NYC to cap licenses for Uber, Lyft, other ride-hail cars

New York City will temporarily cap the number of licenses for ride-hail vehicles, becoming the first American city to restrict the number of those vehicles, many of which are affiliated with ride-share apps such as Uber, Lyft, Juno, and others.

The City Council passed legislation that will freeze new for-hire vehicle licenses for a year so the Taxi and Limousine Commission can do an industry study of how often the cars currently on the streets actually have passengers.

The bill will allow the TLC to issue new licenses for any vehicles that are handicap accessible and also if the commission finds a certain area isn't being served.

An estimated 120,000 for-hire licenses are currently in circulation.

"Our goal has always been to protect drivers, bring fairness to the industry, and reduce congestion," Council Speaker Corey Johnson said.

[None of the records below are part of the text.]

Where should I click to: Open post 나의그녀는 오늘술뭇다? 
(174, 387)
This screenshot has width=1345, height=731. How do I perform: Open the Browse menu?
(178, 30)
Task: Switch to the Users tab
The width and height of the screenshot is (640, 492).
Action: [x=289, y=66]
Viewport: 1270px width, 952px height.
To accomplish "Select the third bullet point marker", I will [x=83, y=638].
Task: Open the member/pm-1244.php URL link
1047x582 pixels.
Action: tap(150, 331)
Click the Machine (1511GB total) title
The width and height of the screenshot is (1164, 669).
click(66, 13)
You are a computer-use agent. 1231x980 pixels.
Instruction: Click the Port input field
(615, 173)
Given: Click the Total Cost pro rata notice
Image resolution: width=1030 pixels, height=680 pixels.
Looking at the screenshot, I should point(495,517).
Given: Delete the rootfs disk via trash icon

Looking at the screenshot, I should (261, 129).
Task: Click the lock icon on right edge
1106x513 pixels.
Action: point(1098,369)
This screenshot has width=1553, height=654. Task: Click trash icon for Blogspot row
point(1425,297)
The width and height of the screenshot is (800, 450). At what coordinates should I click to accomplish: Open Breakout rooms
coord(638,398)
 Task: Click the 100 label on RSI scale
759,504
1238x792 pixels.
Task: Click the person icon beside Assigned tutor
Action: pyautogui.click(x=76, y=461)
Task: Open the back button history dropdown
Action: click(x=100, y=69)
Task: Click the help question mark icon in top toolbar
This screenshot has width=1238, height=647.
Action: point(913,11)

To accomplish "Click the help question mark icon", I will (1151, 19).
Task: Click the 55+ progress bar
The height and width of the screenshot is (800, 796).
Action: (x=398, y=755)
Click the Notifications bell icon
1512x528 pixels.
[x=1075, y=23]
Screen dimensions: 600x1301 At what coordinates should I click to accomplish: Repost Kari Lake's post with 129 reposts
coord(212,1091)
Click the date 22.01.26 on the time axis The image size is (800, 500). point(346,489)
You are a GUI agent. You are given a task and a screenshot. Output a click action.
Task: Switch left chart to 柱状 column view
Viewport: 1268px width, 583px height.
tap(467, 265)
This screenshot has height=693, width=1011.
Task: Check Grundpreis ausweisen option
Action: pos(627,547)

The council also voted to establish minimum driver pay at $17.22 an hour. The bill's sponsors said that wage could add up to an additional $5,000 a year for struggling drivers who often work 6- or 7-day weeks just to make ends meet.

"The one-year cap maintains our current level and prevents greater saturation of the market," Council Member Stephen Levin, the bill's sponsor, said. "I hear from drivers all across the industries who say that they're driving around for longer, having a harder time getting rides and earning less income."

Many drivers of both yellow taxis and for-hire cars supported the legislation.

A number of councilmembers representing outer borough neighborhoods opposed the bill, saying that the city could return to pre-Uber days when yellow cab drivers were reluctant to leave Manhattan.

"I think my community will be hindered, suffered and not have services that they need," Council Member Inez Barron said.

Ride-share companies vehemently opposed the bill. The companies have said a cap will mean longer wait times and higher fares because of driver attrition.

"This is not just a cap. Around 25 percent of drivers cycle off of ride-sharing platforms annually anyway," Lyft's Joseph Okpaku said. "Without being able to quickly add drivers back on, that is going to result in longer wait times and higher costs."

Mayor Bill de Blasio has indicated he will sign the bill into law.

"Our city is directly confronting a crisis that is driving working New Yorkers into poverty and our streets into gridlock," de Blasio said. "The unchecked growth of app-based for-hire vehicle companies has demanded action—and now we have it."